Nonetheless, evidence that retroviruses did indeed exist in canine ancestors can be inferred by examining the genomes of contemporary canids for the presence of endogenous retroviruses. She and her team searched through roughly 350 canid genomes, including DNA from breed dogs (pets), “village dogs” (scavengers), wolves, coyotes, jackals and other outgroups.  

They found an unexpectedly high amount of genetic variability and insertions of endogenous retroviruses in those samples. In addition, “these insertions were obviously from an evolutionarily recent circulating virus, within the last several hundred thousand years,” she said. “It was a very similar analysis to our HERV-K that previously infected human genomes.”

She is preparing to publish the findings from this first round of discovery.

“This was something in the field that was unexpected, and people really didn’t expect to find this high variability of these endogenous retroviral insertions in dog genomes,” Wildschutte said. “Plus, they had the signature of being fairly new. It’s sort of like a new lineage and it is seems to be specific to the canidae lineage.”

But if the retroviruses are there in the genes, why are they not circulating in the dogs? And why are they not having an effect?

Based on her recent findings, it’s possible they are, Wildschutte said.

Though never explored, there have been inklings over the years of possible endogenous retroviruses in dogs.

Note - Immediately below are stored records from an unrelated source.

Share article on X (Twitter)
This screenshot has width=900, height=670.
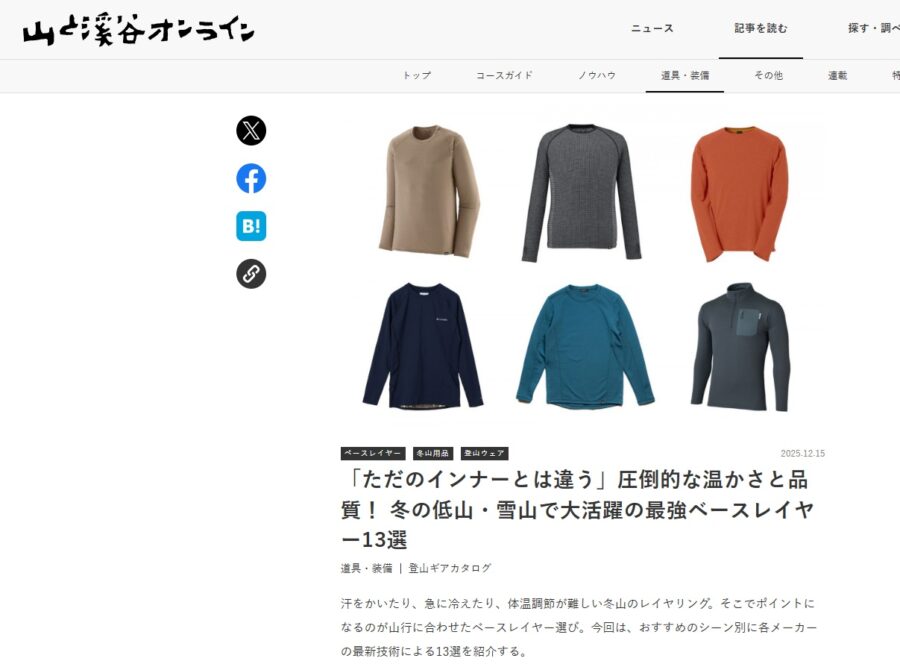click(x=251, y=130)

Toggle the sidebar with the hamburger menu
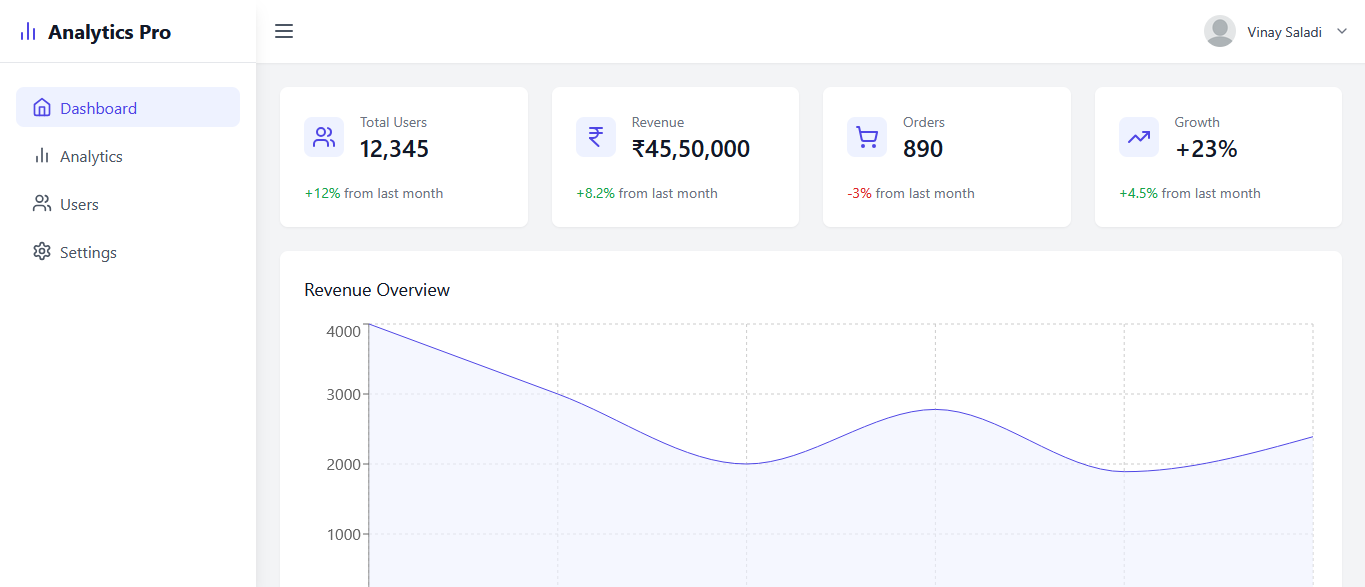pyautogui.click(x=284, y=31)
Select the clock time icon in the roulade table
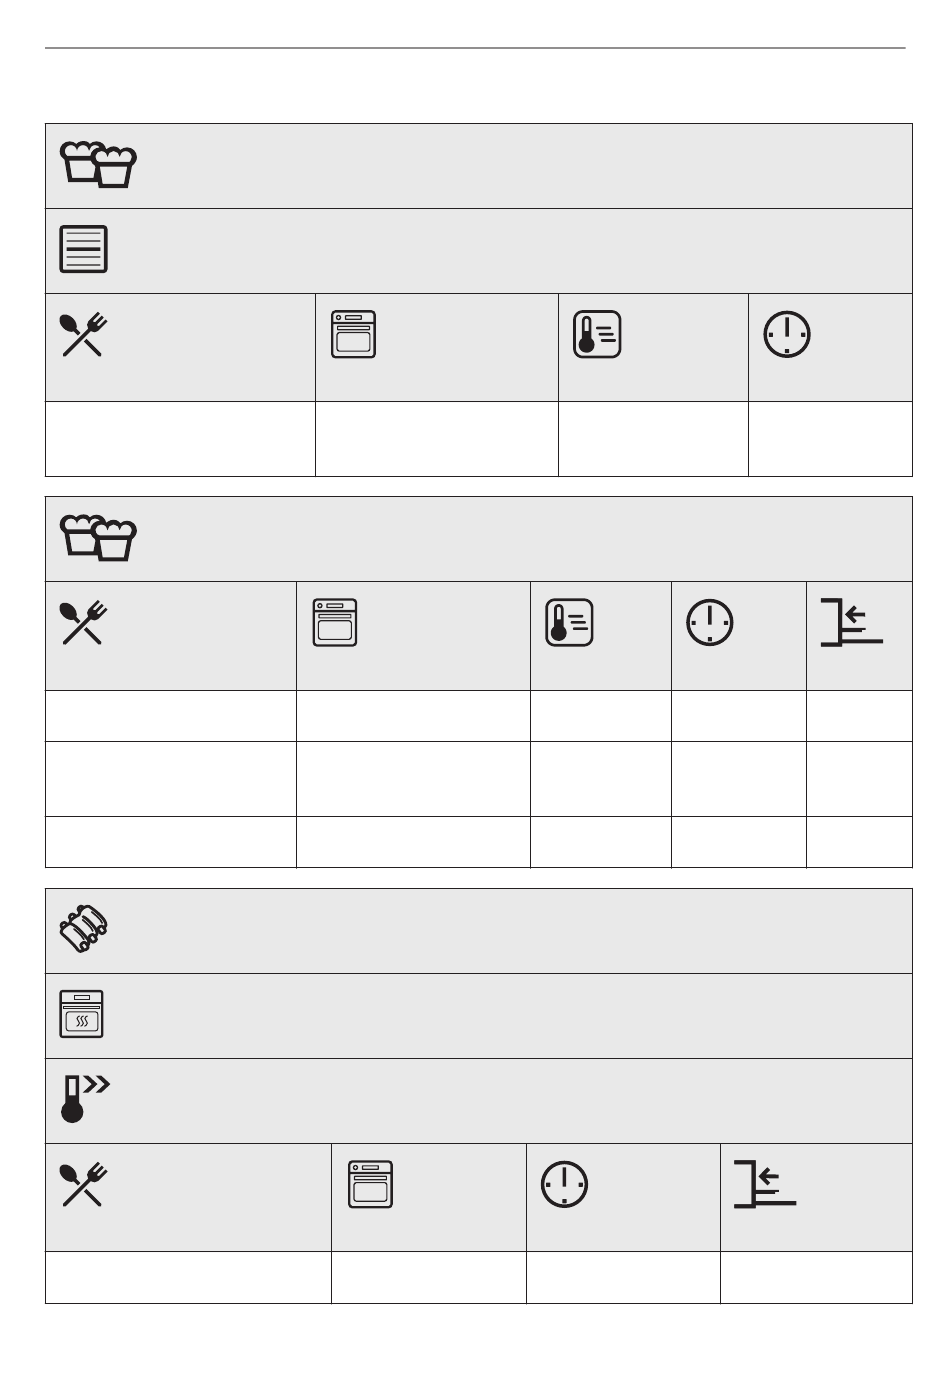The height and width of the screenshot is (1374, 950). tap(565, 1184)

“There were a few reports, maybe 15 or 20 in all, of observations of retrovirus-like particles (not infectious) in some dog tumors and in tissues from dogs that had lymphoma or leukemia,” she said. “Other groups have reported either seeing the particles or having detected reverse transcriptase activity encoded in the virus and expressed. Once the virus infects, it’s the enzyme that converts the RNA genome to a double-stranded DNA copy. They reported having detected these signatures of a retrovirus. But it really wasn’t substantiated and observations were never strongly followed up.

“I think it’s possible that the expression people observed in those dogs and other signatures of a retrovirus having been present are from this group of endogenous retroviruses we’ve just characterized.”

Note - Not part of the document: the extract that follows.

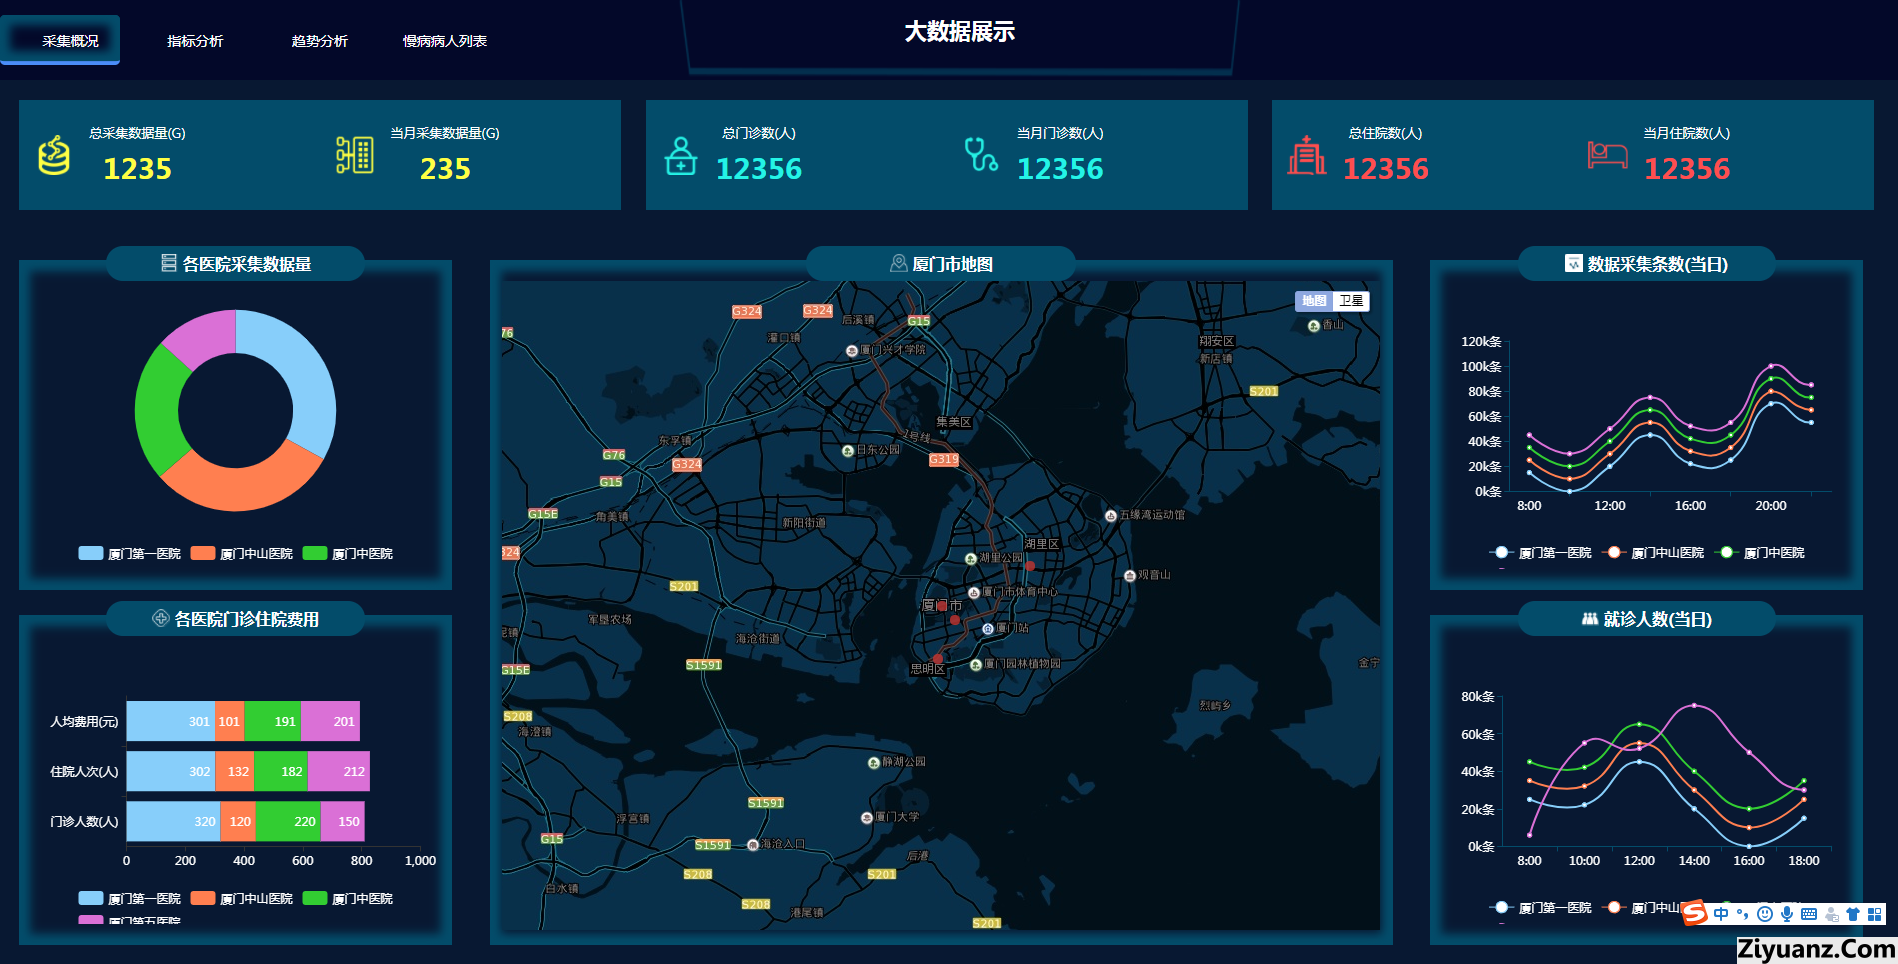1898x964 pixels.
Task: Click the microphone icon in input toolbar
Action: coord(1786,914)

In humans, this most recently infecting HERV-K is upregulated in several different types of cancers and diseases. It’s not entirely clear what consequence this has, Wildschutte said, but this is an active area of research.  

“The regulation of the endogenous retroviruses in diseased tissues is very different that you would observed in otherwise normal cells,” Wildschutte said. “So a question is: Are the retroviral proteins contributing to that state, or is the expression just a consequence, or even if it is, does it still have an impact?”  

“This dog group is very new, and while I wasn’t expecting to find so much variability of insertions in dogs, it’s there. What I’m interested in now is to investigate the prevalence and patterns of these elements and their expression in canine tissues.”

Wildschutte said she has a talented graduate student, Abigail Jarosz, in her lab, who will also be staying at BGSU for her Ph.D. Jarosz’s master’s degree project is looking at canine tumor tissue, extracting RNA and genomic DNA from the cell lines, genotyping the cell lines and cloning RNAs expressed from the new group of endogenous retroviruses, and starting to build phylogenies based on the genes that she’s cloning from these viruses. This will help identify and group similar gene sequences and help reveal which endogenous retroviruses are being expressed in which different types of tumors and in nonrelated tissues. “We have also begun examining the individual viral genes and what their functional potential is,” Wildschutte said.

Also on the project is undergraduate researcher Malika Day, who performed much of the sequencing and validation of results.

Wildschutte sees this as the beginning of a long line of research possibilities.

“It’s such an unexpected finding, and there’s so much that I expect will come out of this work from both a scientific view and from a biomedical view,” she said.